Oltre il targeting statico: pazienza e attribuzione come stack
L’analisi dello spreco indica una strada precisa: non si può più fare affidamento solo sui profili dichiarati. Secondo i benchmark pubblicati da Dreamdata, il primo annuncio impiega in media 281 giorni per generare revenue effettiva, e 214 giorni dalla prima conversione tracciata al closed-won. Sono numeri che rendono qualsiasi dashboard impostata su finestre di attribuzione a 7 o 30 giorni strutturalmente cieca rispetto a ciò che sta realmente accadendo nella pipeline. È lo stesso motivo per cui, come nota un’analisi di Directive Consulting pubblicata lo scorso maggio, il targeting nativo di LinkedIn, per quanto sofisticato, si appoggia su dati di profilo generati dagli utenti che vengono aggiornati raramente: è come costruire un sistema di raccomandazione su una cache che non scade mai.
La conseguenza pratica è che il targeting dichiarato va trattato come un filtro di primo livello, non come verità di sistema, e va integrato con segnali di intent reali — comportamento sul sito, stack tecnologico rilevato, engagement con contenuti tecnici — capaci di correggere in tempo reale ciò che il profilo statico non può più garantire. Come sintetizza Ishan Manchanda, co-fondatore di GrowthSpree, tre soli fallimenti di targeting — funzione lavorativa, anzianità e dimensione aziendale — spiegano il 67% dello spreco complessivo, e gli inserzionisti B2B SaaS finiscono per perdere circa un terzo del budget su audience che semplicemente non potranno mai diventare clienti, indipendentemente da quanto sia ben scritto l’annuncio.

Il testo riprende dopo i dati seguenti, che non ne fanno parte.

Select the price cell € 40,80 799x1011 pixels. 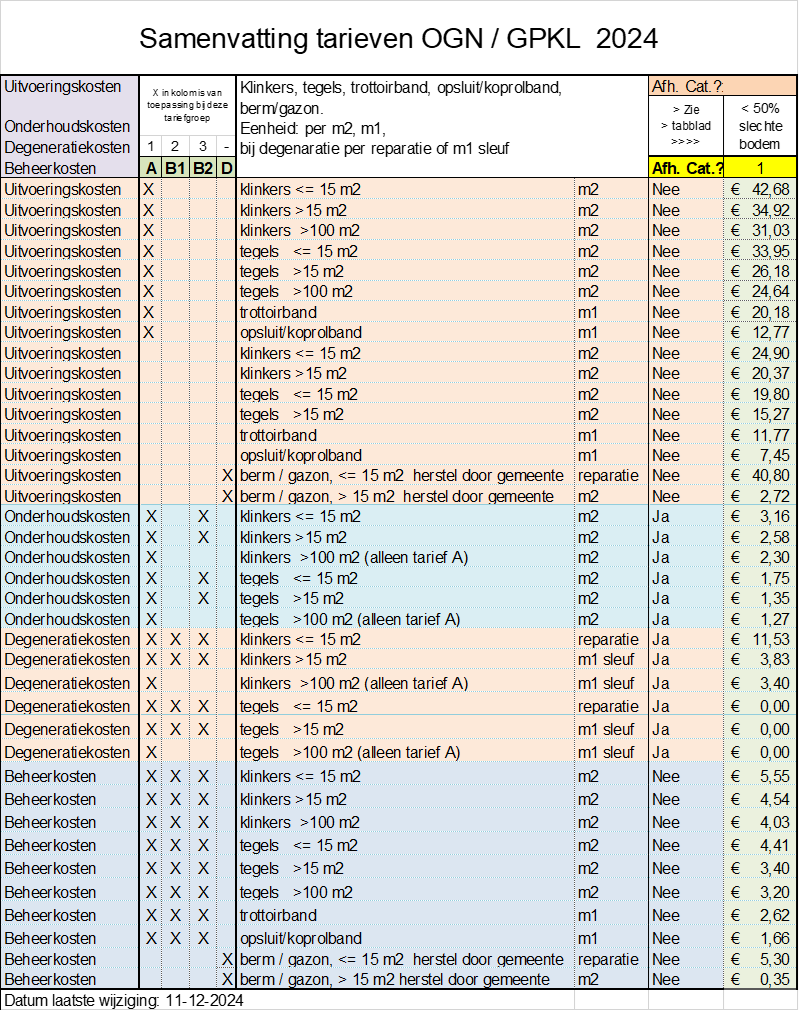click(x=760, y=476)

La lezione tecnica, alla fine, è che il targeting dichiarato è solo un punto di partenza, non un punto di arrivo. Un ciclo di vendita di 281 giorni impone un’architettura di attribuzione capace di resistere al tempo — che sappia collegare un’impression di oggi a una revenue di fine anno senza perdere il segnale lungo la strada. Chi costruisce stack di misurazione B2B dovrebbe trattare LinkedIn non come un canale a risposta diretta, ma come un investimento di precisione che va verificato, corretto e ri-attribuito nel tempo, trasformando quello che oggi appare come un costo affondato in un asset che il ciclo lungo del B2B, paradossalmente, rende ancora più prezioso.